DOE plans to put two schools within Jamaica High
By Anna Gustafson

An agreement between the United Federation of Teachers and the city Department of Education that is expected to bring in two new schools to Jamaica High School has outraged some officials and community members who said the plan is essentially a move to close the school mandated to remain open by the court earlier this month.

The Hillside Arts & Letters Academy and the HS for Community Leadership are now slated to move into Jamaica HS next fall, bringing the total number of schools operating inside the high school building to four. Both Jamaica and Queens Collegiate high schools will remain in the building next year.

As part of the agreement reached July 14, the Rockaway HS for Environmental Sustainability will move into Beach Channel HS in Rockaway Park.

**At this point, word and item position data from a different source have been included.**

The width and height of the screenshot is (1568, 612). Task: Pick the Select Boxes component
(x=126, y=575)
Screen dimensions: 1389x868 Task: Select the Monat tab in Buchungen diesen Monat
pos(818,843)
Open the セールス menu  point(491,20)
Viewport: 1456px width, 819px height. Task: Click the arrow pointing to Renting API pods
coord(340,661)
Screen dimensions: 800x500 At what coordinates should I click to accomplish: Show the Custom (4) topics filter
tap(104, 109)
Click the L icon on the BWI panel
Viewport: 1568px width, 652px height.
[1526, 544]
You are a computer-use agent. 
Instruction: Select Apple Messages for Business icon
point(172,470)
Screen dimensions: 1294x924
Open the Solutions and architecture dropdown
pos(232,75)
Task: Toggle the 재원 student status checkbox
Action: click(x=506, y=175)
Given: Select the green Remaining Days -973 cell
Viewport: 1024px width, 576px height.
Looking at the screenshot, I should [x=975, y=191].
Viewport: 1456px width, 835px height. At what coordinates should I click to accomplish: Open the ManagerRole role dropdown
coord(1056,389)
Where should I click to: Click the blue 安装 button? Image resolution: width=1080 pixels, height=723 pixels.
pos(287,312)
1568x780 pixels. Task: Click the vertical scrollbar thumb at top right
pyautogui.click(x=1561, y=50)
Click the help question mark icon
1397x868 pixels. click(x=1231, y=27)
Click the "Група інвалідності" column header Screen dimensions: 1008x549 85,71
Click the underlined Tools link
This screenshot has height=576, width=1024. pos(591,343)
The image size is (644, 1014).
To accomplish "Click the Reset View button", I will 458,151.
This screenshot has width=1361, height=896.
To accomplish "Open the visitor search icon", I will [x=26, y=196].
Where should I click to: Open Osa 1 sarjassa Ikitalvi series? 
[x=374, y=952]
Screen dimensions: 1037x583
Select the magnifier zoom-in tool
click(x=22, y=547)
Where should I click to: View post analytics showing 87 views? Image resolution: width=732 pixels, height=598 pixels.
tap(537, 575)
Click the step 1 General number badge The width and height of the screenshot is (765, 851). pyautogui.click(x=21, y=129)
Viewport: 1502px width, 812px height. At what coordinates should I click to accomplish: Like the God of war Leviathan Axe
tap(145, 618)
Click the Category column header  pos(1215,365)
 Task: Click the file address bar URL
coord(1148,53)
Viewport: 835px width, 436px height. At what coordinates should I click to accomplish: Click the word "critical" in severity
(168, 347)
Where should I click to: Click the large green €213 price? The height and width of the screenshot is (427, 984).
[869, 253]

The decision between the UFT and the DOE follows a state appellate court’s decision earlier this month that saved Jamaica HS, Beach Channel HS, and the Business, Computer Applications & Entrepreneurship Magnet HS in Cambria Heights from closure and upheld the March 26 ruling by a State Supreme Court judge that the city’s plan to shut down 19 public schools violated the law by not providing enough information about how the closings would affect communities.

The UFT sued the city DOE after the city in January decided it would stop admitting students to the selected high schools categorized as failing and replace them with smaller campuses.

“We really feel stabbed in the back,” said James Eterno, a social studies teacher and UFT chapter leader at Jamaica HS. “It looks like what the UFT has done is snatched defeat from the jaws of victory.”

Eterno and other Jamaica HS teachers said they are perplexed as to why the UFT would allow the DOE to implement the smaller schools after the organization won the lawsuit against the city.

UFT officials did not return a request for comment.

Under the agreement, the UFT waived its right to sue the city for co-location — moving the smaller schools into existing school buildings — in exchange for the DOE agreeing to make fewer schools share space in now-operating schools. Of the 16 smaller schools originally proposed to move into existing city schools, nine will be co-located in buildings for which they were originally planned — including the two schools at Jamaica and the one school at Beach Channel.

The Cambria Heights Academy, originally set to be located at the Cambria Heights magnet school, is expected to move into open space in southeast Queens’ District 29. Officials did not say exactly where it will be located because the lease has not yet been signed.

“Putting these new schools in here is handwriting on the wall to get rid of us,” Eterno said.

Kevin Forrestal, president of the Hillcrest Estates Civic Association and a Community Board 8 member, berated UFT President Michael Mulgrew for the decision to allow the smaller schools into Jamaica HS. Forrestal, who lives near Jamaica HS, said the move violates the law.

Calling the agreement “reprehensible,” Forrestal wrote in a letter to Mulgrew that it “sends a terrible example to the students and staff.”

“The action pairs the UFT with the DOE as co-collaborators to circumvent the letter and the spirit of community-based decision-making,” Forrestal wrote.

Eterno and other members of Jamaica’s School Leadership Team met just after the UFT and DOE’s agreement July 14, and they said despite the DOE’s efforts to close their school, they will continue to recruit students to join Jamaica’s freshmen class, which currently numbers approximately 40.

Last week, SLT members went to Cunningham Park and City Councilman Leroy Comrie’s (D-St. Albans) barbecue at St. Albans Park to distribute fliers encouraging students and parents to look into Jamaica HS.

“We know we’re an excellent school that’s worth fighting for,” said Nancy Reghay, a speech and language teacher who has been at Jamaica HS since 1999.

Eterno and other school officials noted they could take several hundred freshmen from neighboring schools that are overcrowded, like Francis Lewis and Bayside high schools.